- _Directions for this task_:
Transcribe, word for word and without additions, each line below from the one containing "Where should I click to: Click the 'You'" through the one containing "Open the 电池类型 parameter link", both ends included.

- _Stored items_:
Start of Block
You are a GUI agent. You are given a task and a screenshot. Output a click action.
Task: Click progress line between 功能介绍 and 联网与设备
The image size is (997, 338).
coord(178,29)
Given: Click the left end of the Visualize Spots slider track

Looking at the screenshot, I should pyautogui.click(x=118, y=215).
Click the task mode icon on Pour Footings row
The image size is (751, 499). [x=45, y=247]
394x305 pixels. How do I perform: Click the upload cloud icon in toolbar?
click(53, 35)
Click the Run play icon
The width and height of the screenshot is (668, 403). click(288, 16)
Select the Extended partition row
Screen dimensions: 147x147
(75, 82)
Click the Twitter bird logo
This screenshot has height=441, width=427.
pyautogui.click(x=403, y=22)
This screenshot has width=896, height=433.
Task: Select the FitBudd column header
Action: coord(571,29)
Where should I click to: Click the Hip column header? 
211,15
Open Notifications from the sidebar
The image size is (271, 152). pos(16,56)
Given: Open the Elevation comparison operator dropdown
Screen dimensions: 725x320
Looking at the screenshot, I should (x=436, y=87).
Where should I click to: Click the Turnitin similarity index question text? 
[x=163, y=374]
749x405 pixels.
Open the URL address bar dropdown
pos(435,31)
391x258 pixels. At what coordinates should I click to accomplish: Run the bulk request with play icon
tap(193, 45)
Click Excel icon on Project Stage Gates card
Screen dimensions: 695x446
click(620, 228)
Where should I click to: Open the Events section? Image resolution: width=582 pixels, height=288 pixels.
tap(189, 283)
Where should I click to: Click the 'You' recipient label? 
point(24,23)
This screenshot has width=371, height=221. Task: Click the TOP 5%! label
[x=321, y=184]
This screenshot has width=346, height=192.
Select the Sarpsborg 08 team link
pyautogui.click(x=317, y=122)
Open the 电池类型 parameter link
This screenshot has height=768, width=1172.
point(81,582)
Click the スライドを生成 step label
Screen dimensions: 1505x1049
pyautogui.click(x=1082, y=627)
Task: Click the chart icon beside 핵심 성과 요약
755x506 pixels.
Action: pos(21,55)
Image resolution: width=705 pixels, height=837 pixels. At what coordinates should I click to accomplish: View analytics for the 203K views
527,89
End of Block
- _Task solution_:
Where should I click to: Click the 'You' recipient label? 
point(24,23)
This screenshot has width=371, height=221. Task: Click the TOP 5%! label
[x=321, y=184]
This screenshot has width=346, height=192.
Select the Sarpsborg 08 team link
pyautogui.click(x=317, y=122)
Open the 电池类型 parameter link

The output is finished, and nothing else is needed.